(Instructions for the task): Please write out exactly the line containing "Get tickets for Rotterdam, Netherlands show" below and every line after it, through the last one, but leave out any pictures.

(Excerpted data):
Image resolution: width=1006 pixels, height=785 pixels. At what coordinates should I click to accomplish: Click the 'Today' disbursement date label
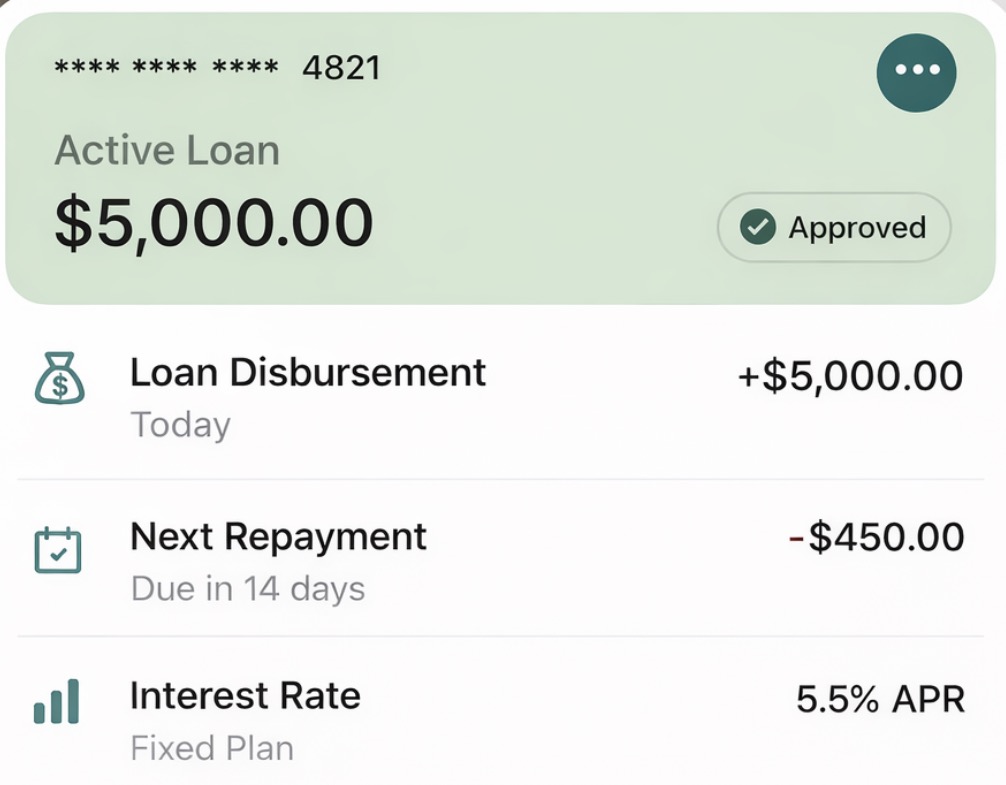pyautogui.click(x=180, y=425)
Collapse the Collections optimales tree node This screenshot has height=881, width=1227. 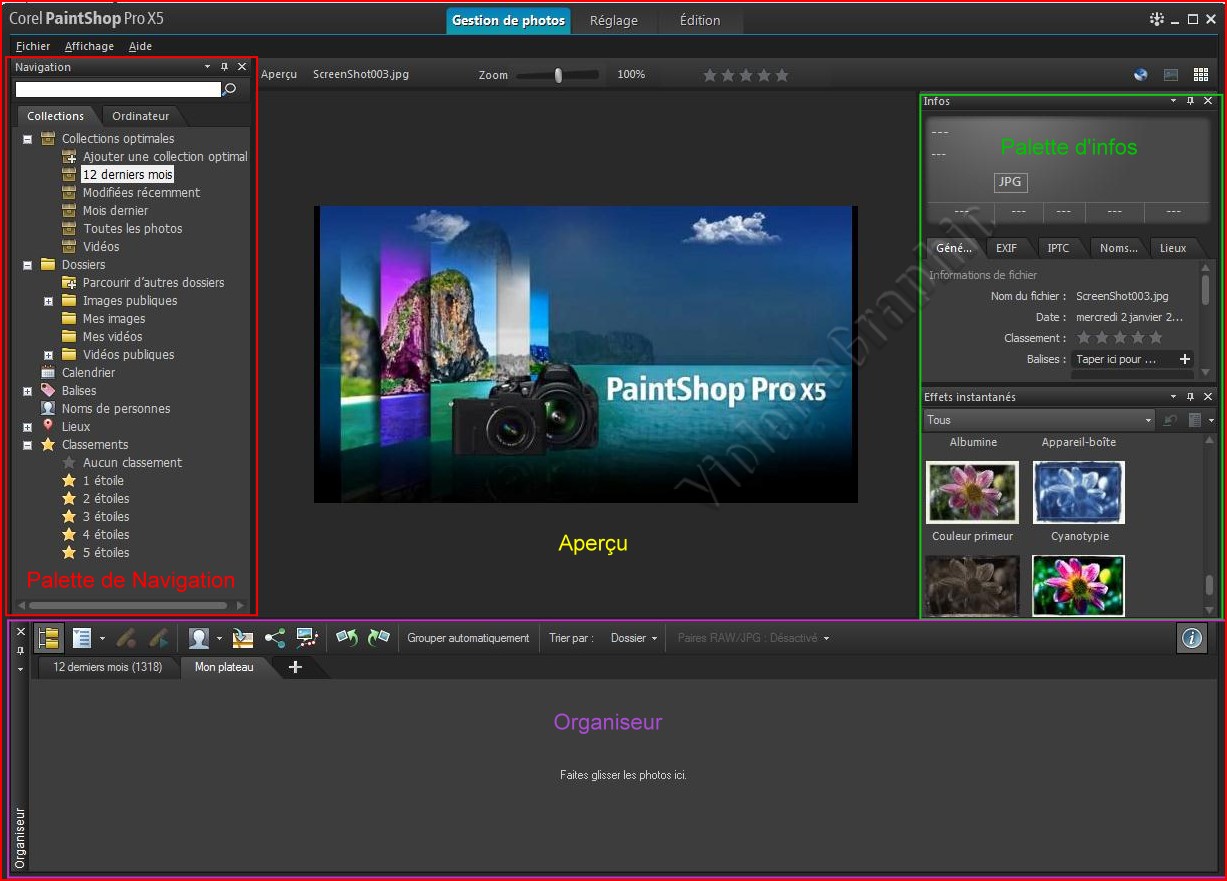[28, 139]
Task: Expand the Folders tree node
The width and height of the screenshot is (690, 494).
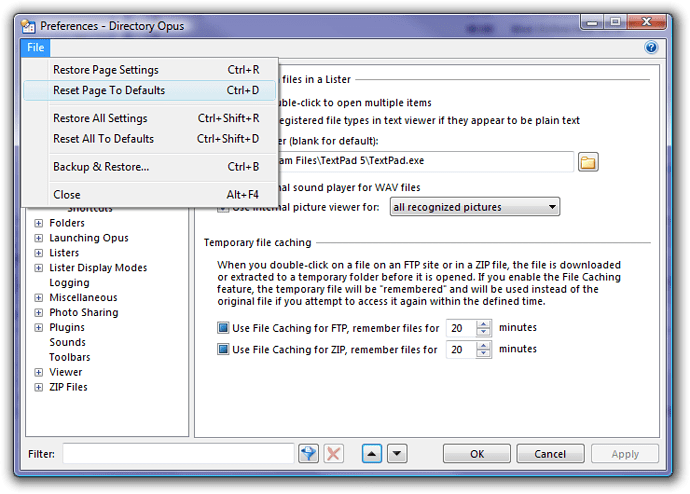Action: (x=39, y=223)
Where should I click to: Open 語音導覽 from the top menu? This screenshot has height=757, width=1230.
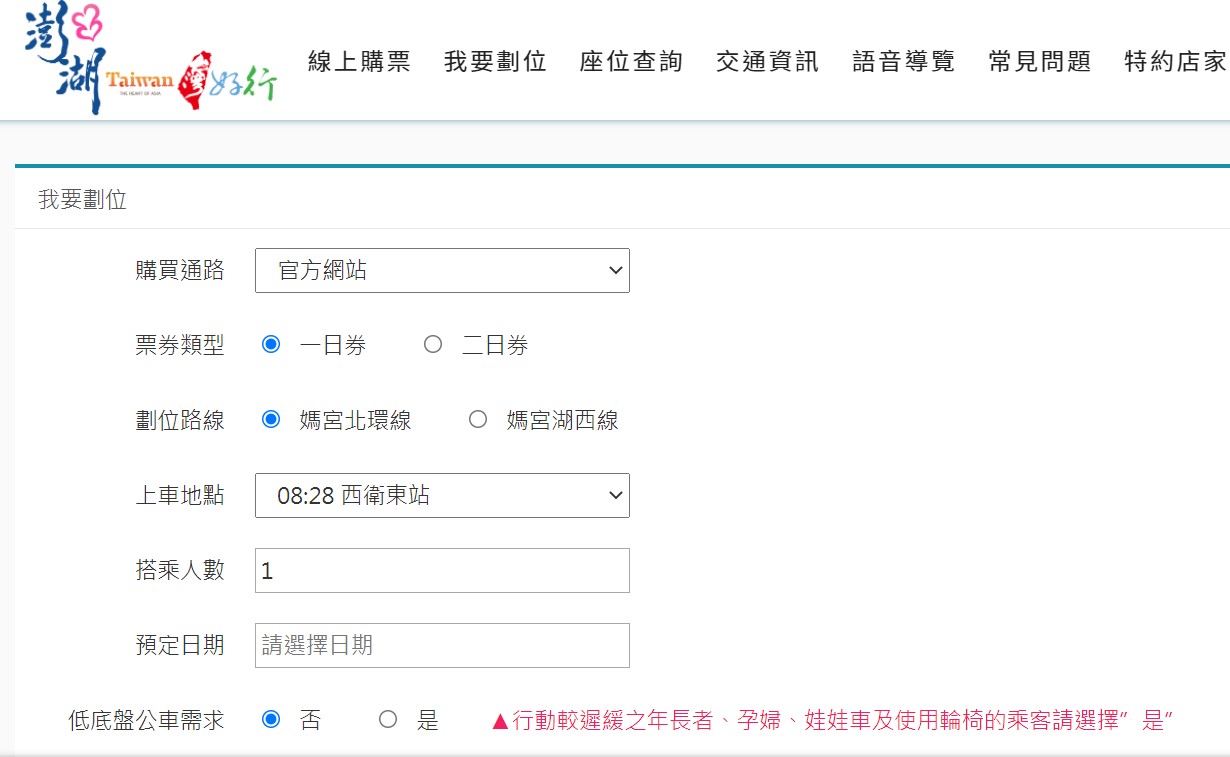click(x=903, y=62)
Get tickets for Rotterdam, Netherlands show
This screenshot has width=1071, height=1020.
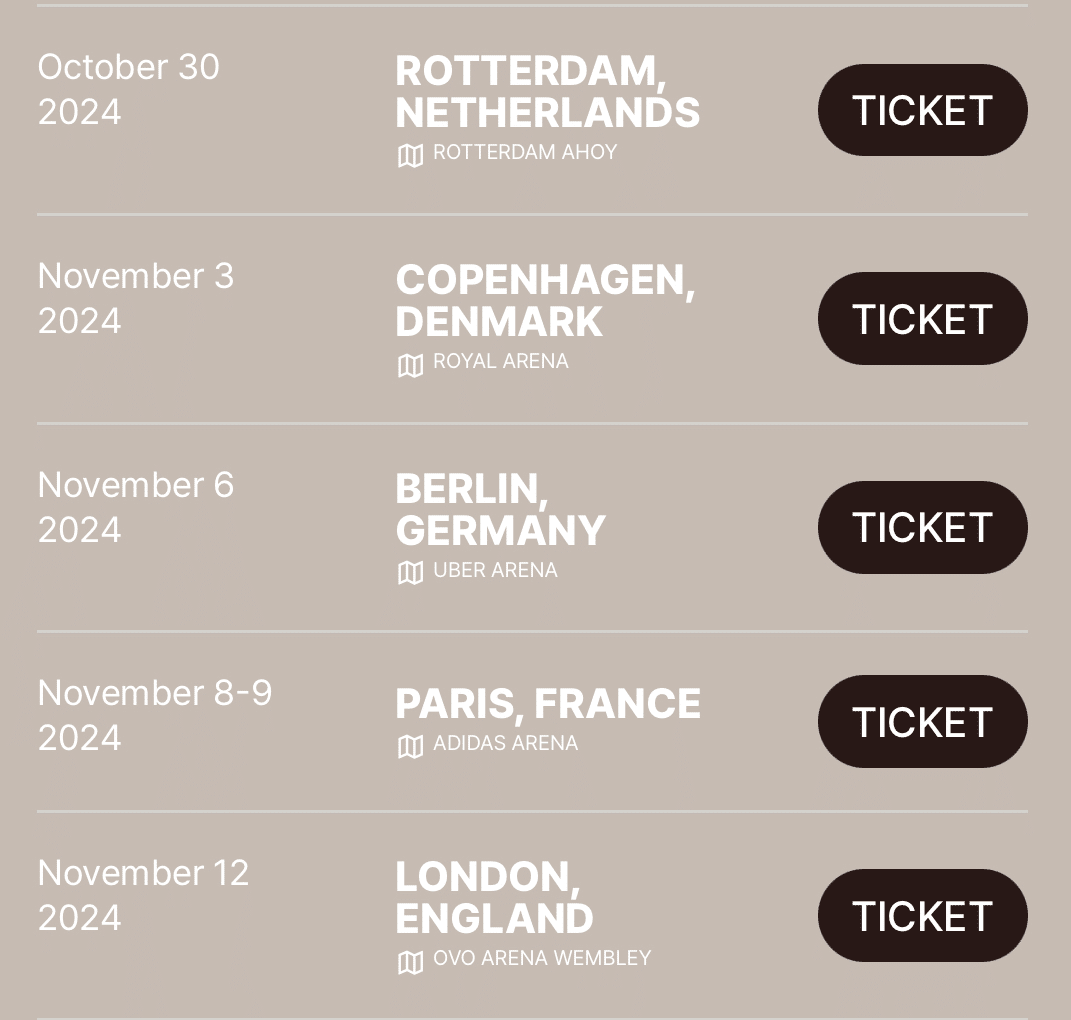[923, 110]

(Written reply):
Get tickets for Rotterdam, Netherlands show
This screenshot has width=1071, height=1020.
[923, 110]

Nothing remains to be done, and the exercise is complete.